As with any study, this analysis is not without its limitations. First, there is the recognition that news stories serve as constructions by reporters who seek out and tell stories of certain occurrences (Gasher et al., 2007). However, news media reports on issues such as the SDOH still represent an important data source as representations of how the public may be exposed to these issues. A second limitation of this study is its focus on print media. For example, the perspectives of SDOH reported on social media, which is increasingly populated with news stories and integrated into the daily lives of many Canadians, was not captured. Future work may seek to determine how representations of the SDOH in other forums differ from print news media. Finally, due to limitations of space, it was not possible to speak to the multiple nuanced frames that exist for SDOH. Other frames that emerged in this study, which researchers may wish to explore, include examining differences in SDOH representations between newspapers and in different geographic settings, the metaphors used to call to action various actors in the SDOH (e.g., “heads in the sand,” “wake-up call” [Mulgrew, 1999, p. B11]), or the presentation of SDOH issues in terms of lifestyle and personal responsibilization.

Conclusion

This article has focused on the representation of the social determinants of health in Canadian news media from 1993 to 2014. As content analysis revealed, news media coverage of the SDOH has increased steadily since 1993, especially following the announcement of the World Health Organization’s Commission on the Social Determinants of Health in 2005. As this article has described in detail, the social determinants of health were reported using a range of descriptions and definitions related to many different determinants of health and health outcomes. References to the social determinants of health were most frequently positioned in the middle or end of news media articles, which may indicate a lack of perceived importance of this topic by news reporters, as well as the likeliness that messages related to the social determinants are not reaching the large proportion of readers who merely scan news articles.
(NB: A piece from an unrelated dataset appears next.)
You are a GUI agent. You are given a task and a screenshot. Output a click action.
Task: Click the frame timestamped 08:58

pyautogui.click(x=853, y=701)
A framing analysis of news articles revealed that the social determinants of health were presented as an urgent issue in which the action was framed as the responsibility of government, saving healthcare costs, and a morally just endeavour. Yet articles also framed social determinants of health and health inequalities as issues that only affect those who face the greatest health and social disadvantage in our society. This frame was illustrated through use of a health gaps approach, emotive descriptions of disadvantaged groups, and by drawing on “Third World” comparisons. Problematically, such framing may serve to disconnect hegemonic Canadian society from the issue of health inequalities and its negative societal impacts and may further the disadvantage that these groups face through stigma and marginalization. Importantly, this frame ignores the root causes of health inequalities within and between nations; that is the inequitable distribution of wealth, power, and resources.

Notes

  1. For example, see: Epp, 1986; Health Canada, 1998, 2001; Lalonde, 1974; PHAC, 2007.
  2. The Globe and Mail, The Vancouver Sun, Star – Phoenix, Edmonton Journal, Ottawa Citizen, The Gazette, Winnipeg Free Press, Calgary Herald, National Post, The Record, The Windsor Star, The Province.